Além da dimensão patrimonial um terceiro mecanismo deve ser destacado, agora no campo das contas primárias e relacionado à política de desoneração fiscal. A brutal queda real da receita do Tesouro Federal, equivalente a 6,8% entre 2015/2014, torna proibitiva a manutenção dessas desonerações, que assumiram entre 2011/2014 volumes da ordem de R$ 152 bilhões. São recursos que deixam de entrar nos cofres do governo e pioram a sua condição de arcar com as despesas primárias. Do ponto de vista do ajuste fiscal, ao invés de desonerar o correto seria, no curto prazo, elevar a carga tributária por meio da recriação da CPMF e cobrança da CIDE. Essa proposta do governo Dilma foi reconhecida como necessária pelo Ministro Meirelles.
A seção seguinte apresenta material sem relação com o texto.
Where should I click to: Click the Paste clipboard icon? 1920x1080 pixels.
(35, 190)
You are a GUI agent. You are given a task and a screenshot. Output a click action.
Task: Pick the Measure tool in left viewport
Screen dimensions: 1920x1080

A despeito da CPMF ser um tipo de tributação em cascata, ela atinge predominantemente aos segmentos de maior renda e funciona como um mecanismo adicional de fiscalização do Imposto de Renda, contribuindo também para a ampliação desse tipo de receita. Por outro lado, no campo dos gastos, o item mais explosivo no ano passado foi o de Subsídios e Subvenções Econômicas, elevação nominal de 556%, atingindo R$ 58,93 bilhões em 2015.
Estão aqui arrolados os custos fiscais associados ao reordenamento de passivos, associados a politicas de subsídios creditícios. Dessa forma, percebe-se que existem pontos importantes a se ajustar nas frentes destacadas. Não obstante, a opção do governo parece mais indicar uma política de desmonte das políticas sociais adotadas pelo PT ao longo dos últimos anos. Alça à categoria de ministros das áreas sociais personalidades que se notabilizaram por críticas pesadas às políticas até então adotadas. Além disso, sinaliza reformas e cortes profundos especialmente na saúde e na educação.
No campo da previdência as proposições veiculadas mostram também reformas com forte conteúdo regressivo. Adicionalmente, recoloca a privatização na agenda, e orienta o BNDES para o financiamento dessas ações. Reforçando a suspeita de que o corte de gastos é seletivo e voltado predominantemente para o desmonte de políticas sociais implementadas desde 2003, o governo aprovou uma “meta” de déficit para 2016 de R$ 170 bilhões, acima do proposto por Dilma (R$ 89 bilhões), parecendo muito mais ser um salvo conduto para gastar. Corrobora essa suspeita a aprovação recente da criação de 14 mil novos cargos no Executivo, reajuste de salário para o Judiciário e o Executivo, com impacto sobre as contas públicas de R$ 56 bilhões até 2019. Os caminhos de condução das contas públicas em curso no governo Temer mostram exatamente que parcela da população foi escolhida para pagar o pato da crise.